MAME Arcade Machine
|MAME Arcade Machine|
|MAME powered arcade machine constructed from Time Crisis arcade machine carcass|
In January of 2017, I purchased a Time Crisis arcade machine carcass. First problem was getting it into the house (It did not fit through our front door - a hammer soon made short work of that).
The aim of the project was to have a multi game cabinet that could play the largest number of games, and support two players. This meant it needed at least seven buttons per player, and if possible arcade guns and a trackball.
The control surface is made using four laser cut layers - three of 3mm plywood laminated together, and one of 6mm acrylic. These were designed free cad, and lasered on Mr Laser. (This is the reason I joined So Make It). This enables the ply to be cut so as to let the joystick mounting be recessed into them, and means that a router is not needed - you can use the precision of Mr Laser to get perfect placement.
The main electronics are Arduino pro micros, running as HID game controllers. I purchase arcade buttons, joysticks, and a USB trackball.
The guns are Aimtrak arcade style USB guns, that use an infrared source for calibration. I designed gun mounts in OpenSCAD, and lasers those using Mr Laser. I then bolted the layers together to form the mounts.
Internally, there is a generic lenovo all in one PC (Core 2 Duo, 4 Gigs RAM, 500 Gig HDD) that amazingly had display port output, which made it ideal for this project. It is running Xubunutu 17, with MAME running. The Aimtrak guns have a weird behaviour under Linux, in that they have a centre line that they 'stick' to. Large thanks go out to Macaba who generously donated time to solving the problem, which involved finding a tool that would send fresh configuration to the Linux kernel to make the centering behaviour disappear. I have used attract mode http://attractmode.org/ as the front end, which enables nice logos and videos, which makes the machine sit there playing the intro sequences from the games, and making a lot of noise, when it is not in use.
There is also an off the shelf PC speaker set screwed into the frame, and a 32inch supermarket TV fitted.
The cabinet was dissembled, and modified at the space to be shallower, this involved cutting the sides and top down to size, and re drilling dowel holes to enable reassembly.
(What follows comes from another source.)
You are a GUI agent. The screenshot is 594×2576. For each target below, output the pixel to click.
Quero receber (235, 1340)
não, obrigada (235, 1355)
This enabled it to fit through doors. It was also refinished in black furniture paint, to give that authentic 80's arcade feel.
The machine was then carted around in my car back and forth to the space for iterative work. I had no experience in modifying an arcade machine, so much was learned on the way. Including planning where screws will end up.
Finally, the machine was finished with new fixing hardware, giving all the bolts a nice shiny new look, which really made the whole machine aesthetics pop.